-- RECORDS FOR THIS TASK follows --
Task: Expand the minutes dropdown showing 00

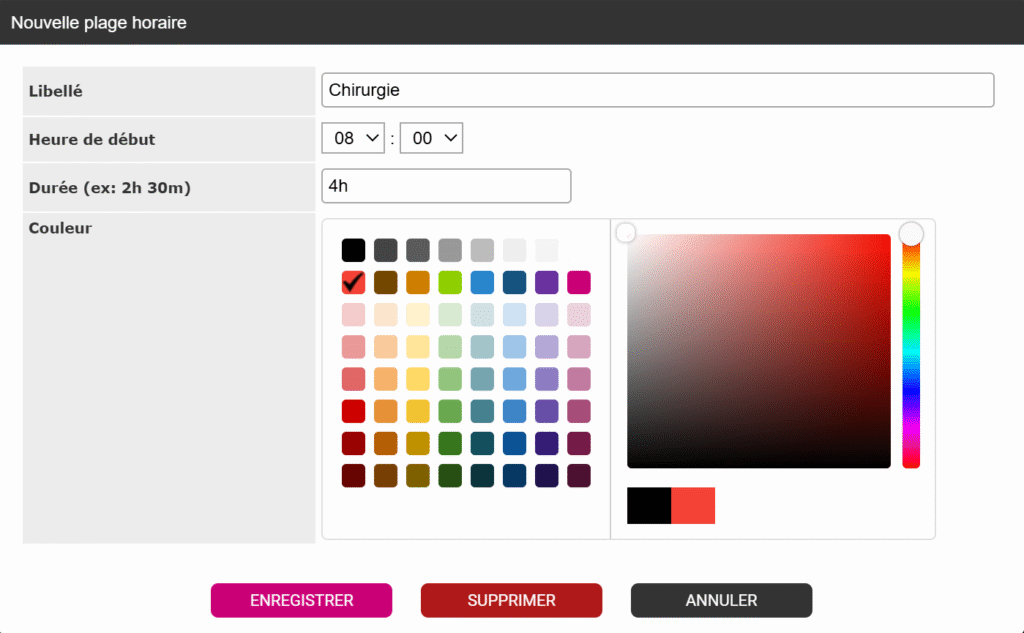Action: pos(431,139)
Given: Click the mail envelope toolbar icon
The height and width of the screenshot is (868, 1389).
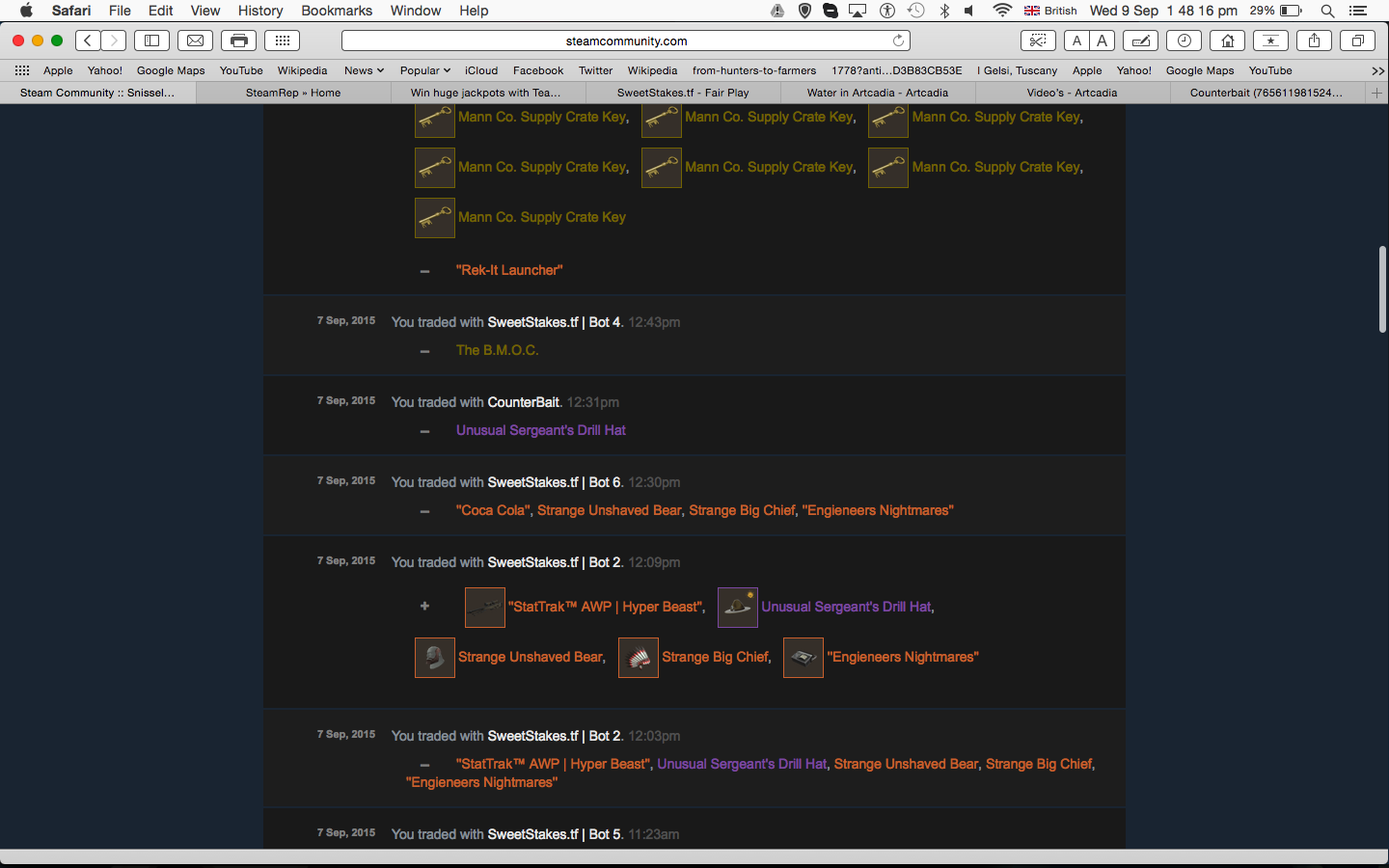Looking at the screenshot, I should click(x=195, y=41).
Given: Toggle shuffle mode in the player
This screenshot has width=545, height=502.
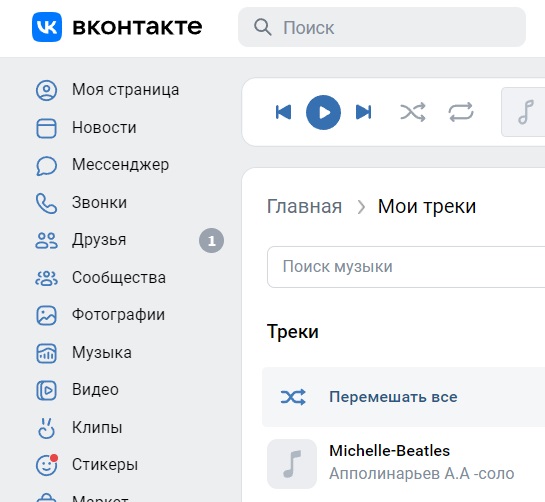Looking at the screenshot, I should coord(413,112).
-- RECORDS FOR THIS TASK concluded --
-- RECORDS FOR THIS TASK follows --
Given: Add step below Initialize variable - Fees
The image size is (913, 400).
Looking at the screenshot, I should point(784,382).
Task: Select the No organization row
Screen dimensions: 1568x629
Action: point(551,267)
-- RECORDS FOR THIS TASK concluded --
#### PROBLEM TO SOLVE:
Lines with the word "Given": how many appear in the data? State only the number.

#### WRITTEN RESPONSE:
3